We've found a scenario [0] where this same behaviour occurs, but where we start inlining an outer RefSCC if a function call is devirtualised. Observe in the attached test case: longname forms one RefSCC, while the chain from rec_call_to_longname to e forms an outer RefSCC:
RefSCC with 1 call SCCs: SCC with 1 functions: longname RefSCC with 4 call SCCs: SCC with 1 functions: rec_call_to_longname SCC with 1 functions: a SCC with 1 functions: c SCC with 1 functions: e
During inlining of functions a, c, e, both rec_call_to_longname and longname are always inlined, the latter because we give a large bonus to any function with calls that can be devirtualised. And because there are two calls in longname that get devirtualised, the number of function calls to rec_call_to_longname doubles each time we inline. This makes function e grow exponentially in the size of the outer RefSCC. This showed up in an LTO link of a large C++ codebase, adding at least an order of magnitude to compile times (it didn't complete). I think the frequency of this behaviour occurring is rare, it may depend on PGO too, but the impact is large when it does occur.

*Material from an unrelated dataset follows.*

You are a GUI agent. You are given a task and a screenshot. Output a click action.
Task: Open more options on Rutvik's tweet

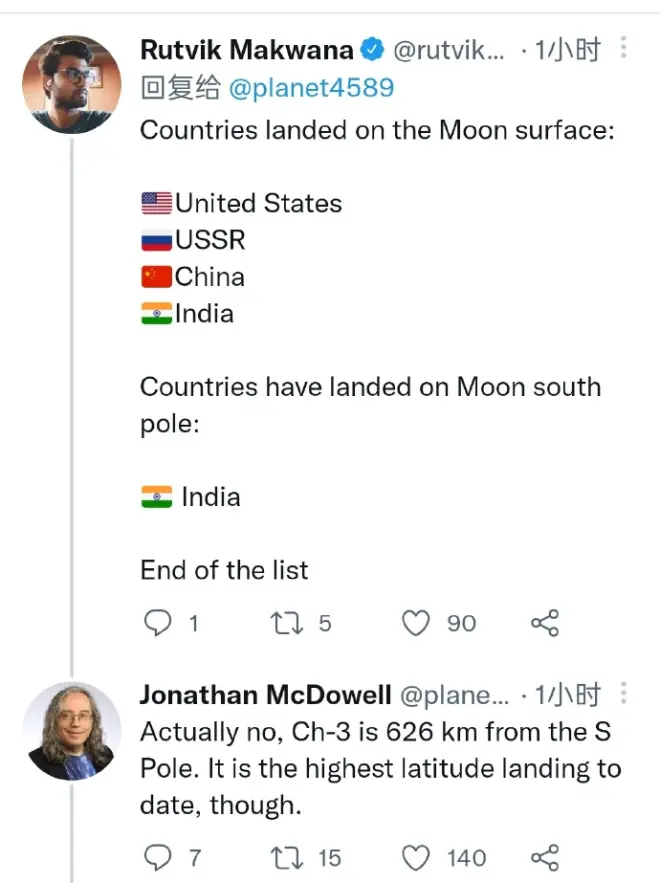(624, 48)
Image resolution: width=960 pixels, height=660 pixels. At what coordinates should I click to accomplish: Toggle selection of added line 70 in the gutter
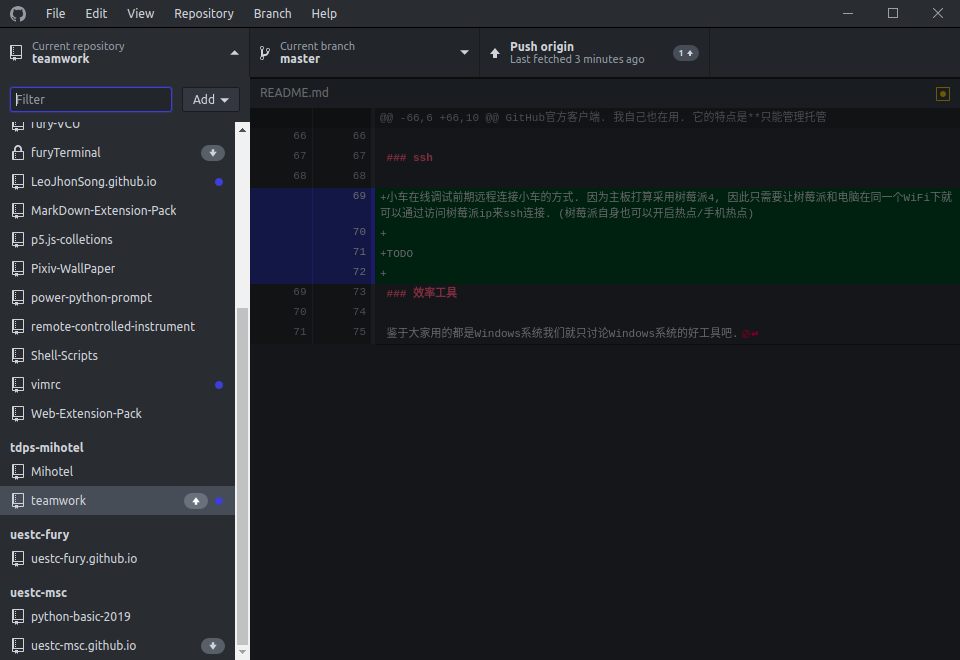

As a fix, in this patch I've extended the original fix from [3] to detect newly devirtualised calls and add the "don't repeatedly inline this" multiplier attribute. The principle is that managing to devirtualise a function call is already a great triumph; but starting to inline from a parent RefSCC is very likely to form a loop. The exact check ("any devirtualised call to outside of SCC we were already inlining") might be too strong -- it could be relaxed or examine the RefSCC structure, I'm not extremely confident on this so have defaulted to being conservative.
The compile time impact is good [4]: there's some noise and also some improvements in compile time. I ran a SPEC2017 intspeed "estimate" with this change and saw some unremarkable differences that were all within the noise. Performance measurement is another area I'm unfamiliar with so I don't want to make any claims, but I don't believe this patch causes a runtime performance regression.
Note the branch-on-undef with profile metadata in the test case: that's what came out of reducing the original long-running sample, seemingly it's part of convincing the inliner to repeatedly inline. I understand we're supposed to be avoiding adding more tests that branch on undef, so I'll try and cook up an alternative, but the rest of the patch is ready for review.
[0] https://github.com/llvm/llvm-project/issues/60773
[1] https://github.com/llvm/llvm-project/issues/44598
[2] https://github.com/llvm/llvm-project/issues/44598#issuecomment-981025691
[3] https://reviews.llvm.org/D121084
[4] http://llvm-compile-time-tracker.com/compare.php?from=2399497c9d68c946764e3089fb0b4c8d29166d67&to=160528d0c9ac9b6f179818664030110faf13ef0b&stat=instructions%3Au
IIUC, there's never actually a cycle (ref or call) in the IR. The problem is that after inlining, we do see the same sort of issue as with inlining through a child SCC because the indirect calls end up ping ponging between @longname and @rec_call_to_longname.